For this question i create collection called "so", and put into this collection 25 documents like this:
{
"_id" : ObjectId("512fa86cd99d0adda2a744cd"),
"authorName" : "author name1",
"email" : "email1#email.com",
"c" : 1
}
My query use aggregation framework:
db.so.aggregate([
{ $group:
{
_id: 1,
collection: { $push : { "_id": "$_id", "authorName": "$authorName", "email": "$email", "c": "$c" } },
count: { $sum: 1 }
}
},
{ $unwind:
"$collection"
},
{ $project:
{ "_id": "$collection._id", "authorName": "$collection.authorName", "email": "$collection.email", "c": "$collection.c", "count": "$count" }
},
{ $match:
{ c: { $lte: 10 } }
},
{ $sort :
{ c: -1 }
},
{ $skip:
2
},
{ $limit:
3
},
{ $group:
{
_id: "$count",
my_documets: {
$push: {"_id": "$_id", "authorName":"$authorName", "email":"$email", "c":"$c" }
}
}
},
{ $project:
{ "_id": 0, "my_documets": "$my_documets", "total": "$_id" }
}
])
Result for this query:
{
"result" : [
{
"my_documets" : [
{
"_id" : ObjectId("512fa900d99d0adda2a744d4"),
"authorName" : "author name8",
"email" : "email8#email.com",
"c" : 8
},
{
"_id" : ObjectId("512fa900d99d0adda2a744d3"),
"authorName" : "author name7",
"email" : "email7#email.com",
"c" : 7
},
{
"_id" : ObjectId("512fa900d99d0adda2a744d2"),
"authorName" : "author name6",
"email" : "email6#email.com",
"c" : 6
}
],
"total" : 25
}
],
"ok" : 1
}
By the end, I think that for big collection 2 query (first for data, second for count) works faster. For example, you can count total for collection like this:
db.so.count()
or like this:
db.so.find({},{_id:1}).sort({_id:-1}).count()
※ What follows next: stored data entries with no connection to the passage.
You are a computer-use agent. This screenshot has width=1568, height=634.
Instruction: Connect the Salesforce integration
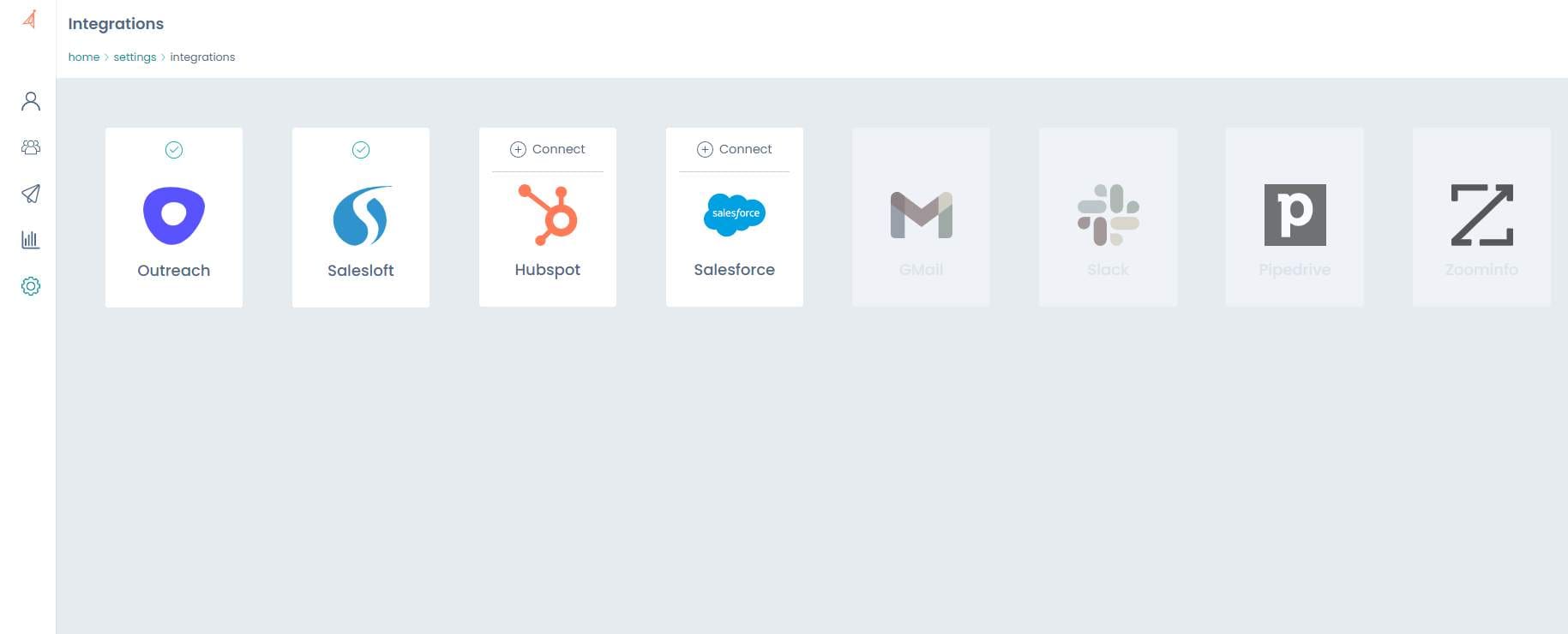735,149
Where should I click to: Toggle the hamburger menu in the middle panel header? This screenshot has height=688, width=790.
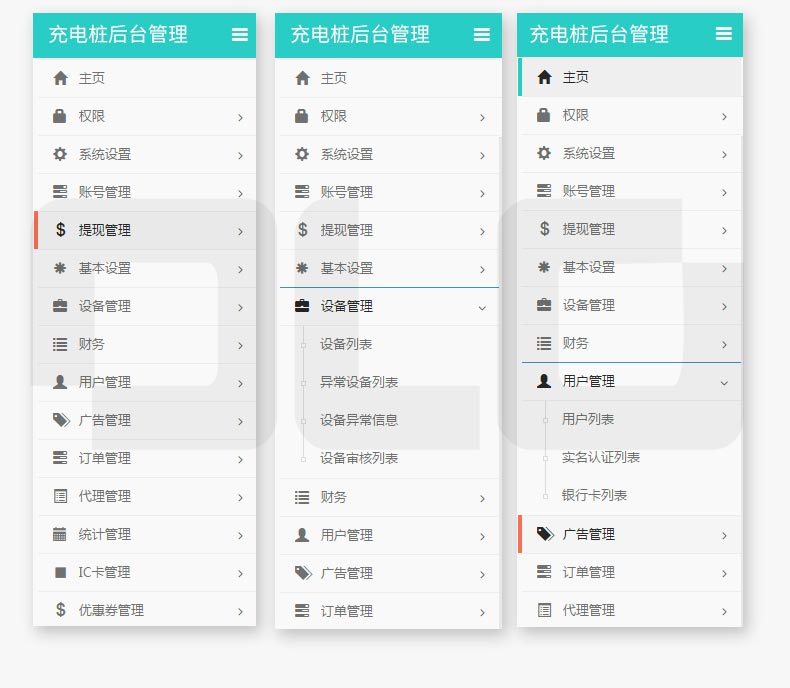pyautogui.click(x=482, y=35)
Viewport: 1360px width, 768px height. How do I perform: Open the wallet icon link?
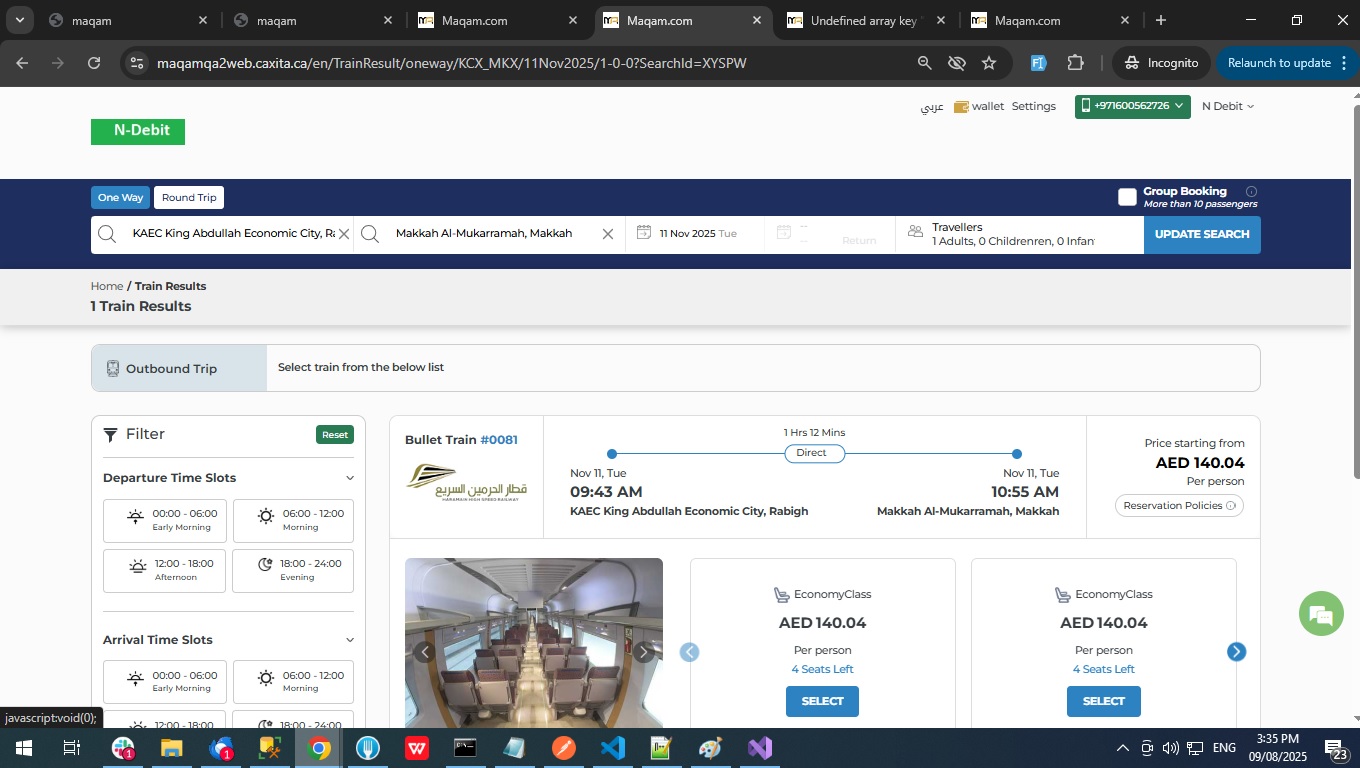click(x=961, y=107)
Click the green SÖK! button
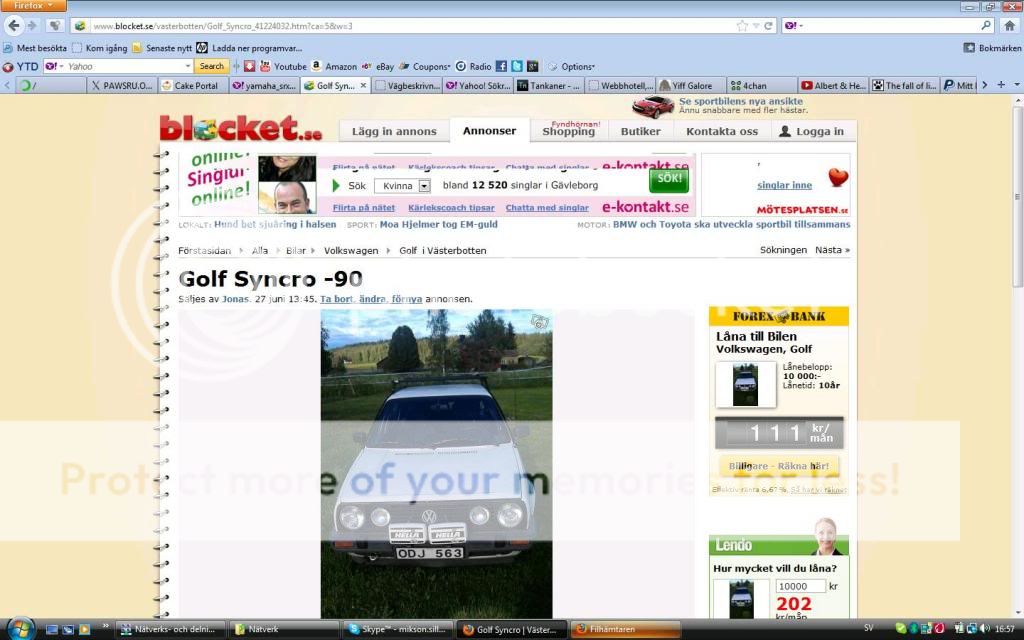 (x=668, y=181)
I don't fully sure in first example, but in second example we use only cursor, which means higher speed:
db.so.find({},{_id:1}).sort({_id:-1}).explain()
{
"cursor" : "BtreeCursor _id_ reverse",
"isMultiKey" : false,
"n" : 25,
"nscannedObjects" : 25,
"nscanned" : 25,
"nscannedObjectsAllPlans" : 25,
"nscannedAllPlans" : 25,
"scanAndOrder" : false,
!!!!!>>> "indexOnly" : true, <<<!!!!!
"nYields" : 0,
"nChunkSkips" : 0,
"millis" : 0,
...
}
For completeness (full discussion was on the MongoDB Google Groups) here is the aggregation you want:
db.collection.aggregate(db.docs.aggregate( [
{
"$match" : {
"year" : "2012"
}
},
{
"$group" : {
"_id" : null,
"my_documents" : {
"$push" : {
"_id" : "$_id",
"year" : "$year",
"author" : "$author"
}
},
"reviewsCount" : {
"$sum" : 1
}
}
},
{
"$project" : {
"_id" : 0,
"my_documents" : 1,
"total" : "$reviewsCount"
}
}
] )
By the way, you don't need aggregation framework here - you can just use a regular find. You can get count() from a cursor without having to re-query.